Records

- - - - - - -

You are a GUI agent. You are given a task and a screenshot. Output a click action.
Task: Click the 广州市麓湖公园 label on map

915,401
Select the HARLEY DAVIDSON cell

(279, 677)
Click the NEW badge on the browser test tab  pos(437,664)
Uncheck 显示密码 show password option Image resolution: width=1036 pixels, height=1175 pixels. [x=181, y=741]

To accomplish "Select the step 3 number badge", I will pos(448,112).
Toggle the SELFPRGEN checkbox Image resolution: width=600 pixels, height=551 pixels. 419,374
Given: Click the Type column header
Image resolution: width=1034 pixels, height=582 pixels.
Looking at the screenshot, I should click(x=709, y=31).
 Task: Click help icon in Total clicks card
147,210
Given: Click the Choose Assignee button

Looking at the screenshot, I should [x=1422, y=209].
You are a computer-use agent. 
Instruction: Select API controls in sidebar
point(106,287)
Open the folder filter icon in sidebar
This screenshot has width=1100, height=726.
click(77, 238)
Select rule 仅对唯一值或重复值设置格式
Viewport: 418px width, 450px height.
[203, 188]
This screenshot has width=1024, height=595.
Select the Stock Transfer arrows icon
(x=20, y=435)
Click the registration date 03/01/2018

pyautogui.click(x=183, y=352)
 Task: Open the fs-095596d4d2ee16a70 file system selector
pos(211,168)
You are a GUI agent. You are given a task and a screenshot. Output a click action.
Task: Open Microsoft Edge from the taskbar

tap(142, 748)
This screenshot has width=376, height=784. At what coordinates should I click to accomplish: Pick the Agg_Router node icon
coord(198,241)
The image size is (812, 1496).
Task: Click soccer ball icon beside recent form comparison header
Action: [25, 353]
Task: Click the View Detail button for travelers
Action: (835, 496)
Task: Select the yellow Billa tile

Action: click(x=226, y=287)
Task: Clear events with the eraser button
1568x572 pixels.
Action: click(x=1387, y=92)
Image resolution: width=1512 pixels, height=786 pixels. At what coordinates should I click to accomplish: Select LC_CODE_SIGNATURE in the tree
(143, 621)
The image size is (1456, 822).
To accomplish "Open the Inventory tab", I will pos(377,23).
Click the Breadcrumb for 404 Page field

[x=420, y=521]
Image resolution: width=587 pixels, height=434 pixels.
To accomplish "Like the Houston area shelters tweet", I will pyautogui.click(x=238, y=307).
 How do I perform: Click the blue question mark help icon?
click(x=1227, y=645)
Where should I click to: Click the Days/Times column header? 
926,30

- - - - - - -

**What the exercise asks**
Switch each "Image resolution" in the entries to "Screen resolution", then reproduce the lines with everything else left as it is.

**Exercise answer**
You are a GUI agent. You are given a task and a screenshot. Output a click action.
Task: Click the 广州市麓湖公园 label on map

915,401
Select the HARLEY DAVIDSON cell

(279, 677)
Click the NEW badge on the browser test tab  pos(437,664)
Uncheck 显示密码 show password option Screen resolution: width=1036 pixels, height=1175 pixels. [x=181, y=741]

To accomplish "Select the step 3 number badge", I will pos(448,112).
Toggle the SELFPRGEN checkbox Screen resolution: width=600 pixels, height=551 pixels. 419,374
Given: Click the Type column header
Screen resolution: width=1034 pixels, height=582 pixels.
Looking at the screenshot, I should click(x=709, y=31).
 Task: Click help icon in Total clicks card
147,210
Given: Click the Choose Assignee button

Looking at the screenshot, I should [x=1422, y=209].
You are a computer-use agent. 
Instruction: Select API controls in sidebar
point(106,287)
Open the folder filter icon in sidebar
This screenshot has width=1100, height=726.
click(77, 238)
Select rule 仅对唯一值或重复值设置格式
Viewport: 418px width, 450px height.
[203, 188]
This screenshot has width=1024, height=595.
Select the Stock Transfer arrows icon
(x=20, y=435)
Click the registration date 03/01/2018

pyautogui.click(x=183, y=352)
 Task: Open the fs-095596d4d2ee16a70 file system selector
pos(211,168)
You are a GUI agent. You are given a task and a screenshot. Output a click action.
Task: Open Microsoft Edge from the taskbar

tap(142, 748)
This screenshot has width=376, height=784. At what coordinates should I click to accomplish: Pick the Agg_Router node icon
coord(198,241)
The image size is (812, 1496).
Task: Click soccer ball icon beside recent form comparison header
Action: [25, 353]
Task: Click the View Detail button for travelers
Action: (835, 496)
Task: Select the yellow Billa tile

Action: click(x=226, y=287)
Task: Clear events with the eraser button
1568x572 pixels.
Action: click(x=1387, y=92)
Screen resolution: width=1512 pixels, height=786 pixels. At what coordinates should I click to accomplish: Select LC_CODE_SIGNATURE in the tree
(143, 621)
The image size is (1456, 822).
To accomplish "Open the Inventory tab", I will pos(377,23).
Click the Breadcrumb for 404 Page field

[x=420, y=521]
Screen resolution: width=587 pixels, height=434 pixels.
To accomplish "Like the Houston area shelters tweet", I will pyautogui.click(x=238, y=307).
 How do I perform: Click the blue question mark help icon?
click(x=1227, y=645)
Where should I click to: Click the Days/Times column header? 
926,30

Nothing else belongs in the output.